▸ **EXERCISE TASKS**:
**a.** Using the passage on Christ's return, answer these questions:
(i) What two names does the passage give to "This here and now"?
(ii) According to the passage, what is the most important question you will ever answer?
(iii) What does the speaker say is not the subject being talked about?
**b.** Retype word for word the part of the passage on Christ's return that runs from "One day, brothers" up to and including "not our home.".
*** Opening SOURCE EXTRACT ***
One day, brothers and sisters, the Lordship of Christ will be opening displayed and every eye will see Him, every knee will bow, every tongue will confess to the glory of God the Father and then our eternal business will begin – face to face with Jesus, reveling in His glory, delighting in His love, and adoring Him with all the Church and all the angels in His presence forever. This here and now, this is the antechamber, the waiting room this side of eternity. This isn’t home. When Christ comes, that’s home, that’s where we’re going, that’s what we’re looking for, that’s what we’re longing for, we who have Christ-centered hearts, who live in the grip of grace, enriched by His grace, whose Word is sustaining us and changing us and nourishing us. We’re longing for Jesus to come. This world is not our home.

 

I wonder if you’re ready to go. Are you ready to go? Are you ready to go, or is this world your home? Do you live waiting for the revealing of our Lord Jesus Christ or are you still living in the past or living only for today when the best is yet to come? Let me ask you if Jesus Christ has captured your heart. That really is the most important question you will ever answer. I’m not talking about church. I’m not talking about tradition and routine and religious language. I’m not talking about that. I’m talking about reality. Does Jesus Christ have hold of your heart? Are you in Him? Has He captured you so that you long for nothing so much as to be with Him and to see Him, to have more of Him? Nothing else matters compared to how you answer that question.
*** Closing SOURCE EXTRACT ***
*** Opening DATA TO EXAMINE ***
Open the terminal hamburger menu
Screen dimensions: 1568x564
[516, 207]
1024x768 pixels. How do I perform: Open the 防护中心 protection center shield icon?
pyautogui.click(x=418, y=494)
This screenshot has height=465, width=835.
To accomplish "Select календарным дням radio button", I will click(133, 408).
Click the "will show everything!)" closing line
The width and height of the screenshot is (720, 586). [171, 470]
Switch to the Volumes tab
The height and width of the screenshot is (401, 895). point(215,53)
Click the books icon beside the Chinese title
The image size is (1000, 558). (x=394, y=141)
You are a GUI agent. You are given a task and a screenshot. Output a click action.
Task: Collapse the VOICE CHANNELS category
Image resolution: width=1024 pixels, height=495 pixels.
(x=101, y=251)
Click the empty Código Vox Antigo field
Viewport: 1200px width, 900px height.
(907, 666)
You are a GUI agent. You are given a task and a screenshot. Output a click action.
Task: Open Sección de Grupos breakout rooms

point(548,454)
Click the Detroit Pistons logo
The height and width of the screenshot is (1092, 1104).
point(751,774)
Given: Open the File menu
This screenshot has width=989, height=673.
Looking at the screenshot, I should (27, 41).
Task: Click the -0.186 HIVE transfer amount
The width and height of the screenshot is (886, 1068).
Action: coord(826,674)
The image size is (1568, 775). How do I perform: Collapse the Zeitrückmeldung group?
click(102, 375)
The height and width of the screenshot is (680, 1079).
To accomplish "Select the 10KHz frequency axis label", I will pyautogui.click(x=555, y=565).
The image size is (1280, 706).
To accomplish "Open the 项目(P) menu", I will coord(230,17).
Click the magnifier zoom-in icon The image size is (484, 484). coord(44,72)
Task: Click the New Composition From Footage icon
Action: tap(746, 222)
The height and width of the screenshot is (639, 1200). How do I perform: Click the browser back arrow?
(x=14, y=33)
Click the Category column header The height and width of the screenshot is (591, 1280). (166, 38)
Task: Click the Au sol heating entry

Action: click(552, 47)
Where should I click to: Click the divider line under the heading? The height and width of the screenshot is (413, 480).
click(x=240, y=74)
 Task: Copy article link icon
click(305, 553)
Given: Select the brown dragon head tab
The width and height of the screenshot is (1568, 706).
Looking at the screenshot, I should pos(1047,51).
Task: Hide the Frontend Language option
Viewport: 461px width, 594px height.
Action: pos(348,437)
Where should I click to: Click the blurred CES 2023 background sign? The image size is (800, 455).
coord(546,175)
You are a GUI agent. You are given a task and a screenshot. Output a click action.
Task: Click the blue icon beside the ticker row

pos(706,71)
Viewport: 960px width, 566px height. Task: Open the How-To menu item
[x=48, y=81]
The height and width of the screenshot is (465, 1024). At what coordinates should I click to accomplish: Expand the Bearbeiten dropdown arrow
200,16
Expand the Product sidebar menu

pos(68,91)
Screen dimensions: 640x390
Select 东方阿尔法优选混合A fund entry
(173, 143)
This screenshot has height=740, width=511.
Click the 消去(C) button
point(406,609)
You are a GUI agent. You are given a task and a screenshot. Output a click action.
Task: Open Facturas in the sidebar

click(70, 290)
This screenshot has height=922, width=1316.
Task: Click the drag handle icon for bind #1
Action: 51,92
*** Closing DATA TO EXAMINE ***
▸ **SOLUTION LIST**:
**a.**
(i) The antechamber, the waiting room this side of eternity.
(ii) Whether Jesus Christ has captured your heart.
(iii) Church, and tradition and routine and religious language.

**b.**
One day, brothers and sisters, the Lordship of Christ will be opening displayed and every eye will see Him, every knee will bow, every tongue will confess to the glory of God the Father and then our eternal business will begin – face to face with Jesus, reveling in His glory, delighting in His love, and adoring Him with all the Church and all the angels in His presence forever. This here and now, this is the antechamber, the waiting room this side of eternity. This isn’t home. When Christ comes, that’s home, that’s where we’re going, that’s what we’re looking for, that’s what we’re longing for, we who have Christ-centered hearts, who live in the grip of grace, enriched by His grace, whose Word is sustaining us and changing us and nourishing us. We’re longing for Jesus to come. This world is not our home.